PREROGATIVE WRITS/JUDICIAL REVIEW (A) CERTIORARI • It is granted to quash a decision of a court or a body that has taken a decision on the following grounds 1. That the decision was made without jurisdiction or 2. That the decision was made in excess of jurisdiction or 3. That the decision was made in breach of Natural Justice or 4. There is an apparent error on the face of the record 5. That the judgment is illegal or unreasonable or the proceedings were improper
B) PROHIBITION The purpose and scope of writ of prohibition are as follows: 1. It is not meant to prevent a person or a court from exercising general judicial functions
(2) It is to challenge an attempted exercise of a judicial function in a specific jurisdictional case. That is for excess or absence of jurisdiction or departure from the rules of natural justice, such as the existence of actual bias or strong likelihood of bias or interest; An applicant for prohibition is not restricted by locus standi. (3) It is to stop or challenge proceedings which is illegal or unreasonable or improper
( C) MANDAMUS Mandamus will be granted on the following grounds 1. The party against whom the order is to be made must know what he is required to do. 2. There must be a demand for the act to be done or performed 3. That the demand was refused • However, mandamus will not lie to compel a body to perform moral duty or to compel a judicial body or person to perform a duty in a particular way.

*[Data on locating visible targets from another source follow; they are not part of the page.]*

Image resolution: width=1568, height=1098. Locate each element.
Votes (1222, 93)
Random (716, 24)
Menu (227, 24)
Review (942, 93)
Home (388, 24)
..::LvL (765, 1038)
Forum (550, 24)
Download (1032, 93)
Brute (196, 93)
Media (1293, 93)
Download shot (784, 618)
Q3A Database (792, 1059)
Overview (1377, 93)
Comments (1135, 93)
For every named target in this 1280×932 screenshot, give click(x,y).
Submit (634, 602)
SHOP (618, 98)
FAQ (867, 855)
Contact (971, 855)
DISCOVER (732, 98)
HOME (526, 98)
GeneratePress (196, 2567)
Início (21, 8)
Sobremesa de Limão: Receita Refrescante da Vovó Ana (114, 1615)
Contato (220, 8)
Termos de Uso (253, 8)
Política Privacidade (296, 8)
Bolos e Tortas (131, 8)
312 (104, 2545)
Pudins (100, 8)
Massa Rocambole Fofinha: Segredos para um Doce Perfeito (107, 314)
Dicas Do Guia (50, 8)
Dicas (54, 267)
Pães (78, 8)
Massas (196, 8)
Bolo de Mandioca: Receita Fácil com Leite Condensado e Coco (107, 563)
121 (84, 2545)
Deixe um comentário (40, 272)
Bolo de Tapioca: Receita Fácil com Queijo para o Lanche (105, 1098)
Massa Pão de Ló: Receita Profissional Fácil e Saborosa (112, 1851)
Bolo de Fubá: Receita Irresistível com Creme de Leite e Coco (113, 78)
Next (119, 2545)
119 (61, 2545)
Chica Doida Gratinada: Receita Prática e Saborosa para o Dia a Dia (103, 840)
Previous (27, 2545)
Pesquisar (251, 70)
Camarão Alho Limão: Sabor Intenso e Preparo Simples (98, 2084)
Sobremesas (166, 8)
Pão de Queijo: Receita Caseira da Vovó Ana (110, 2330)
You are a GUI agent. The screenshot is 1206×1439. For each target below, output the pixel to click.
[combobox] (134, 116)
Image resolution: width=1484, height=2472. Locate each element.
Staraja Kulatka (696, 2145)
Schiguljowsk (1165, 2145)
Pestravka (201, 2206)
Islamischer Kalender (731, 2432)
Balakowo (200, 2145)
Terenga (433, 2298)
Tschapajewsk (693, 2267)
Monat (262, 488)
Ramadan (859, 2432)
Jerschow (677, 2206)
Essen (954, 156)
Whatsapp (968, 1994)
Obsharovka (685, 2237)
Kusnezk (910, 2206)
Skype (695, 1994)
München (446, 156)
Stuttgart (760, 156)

( D) HABEAS CORPUS It is filed to compel a public officer to produce the body of a person who has been kept unlawfully. A person imprisoned pursuant to a valid conviction cannot be released on a writ of Habeas Corpus. The application is made ex-parte supported by an affidavit. (E ) QUO WARRANTO It is filed against a person holding public office to produce the warrant appointing that person to that office
QUASI- CRIMINAL OFFENCE CONTEMPT • It is any conduct that tends to bring the authority and administration of the law into disrespect or disrepute or disregard; or to interfere with or prejudice parties; litigants or their witnesses during litigation. Contempt can be civil or criminal. Criminal Contempt can be said to be any act of a person in respect of a pending proceedings which will undermine the administration of justice or scandalise the court or bring the court into disrepute • The disobedience must be willful in cases of contempt.
• Conditions that must exist for contempt to be established. (a)There must be a judgment or order requiring the contemnor to do or abstain from doing something. (b)It must be shown that the contemnor knows what precisely he is expected to do or abstain from doing.
(c) It must be shown that he failed to comply with the terms of the judgment or the order and the disobedience was willful. • Since contempt is quasi-criminal for which conviction may include fine, or imprisonment the standard of proof must be beyond reasonable doubt.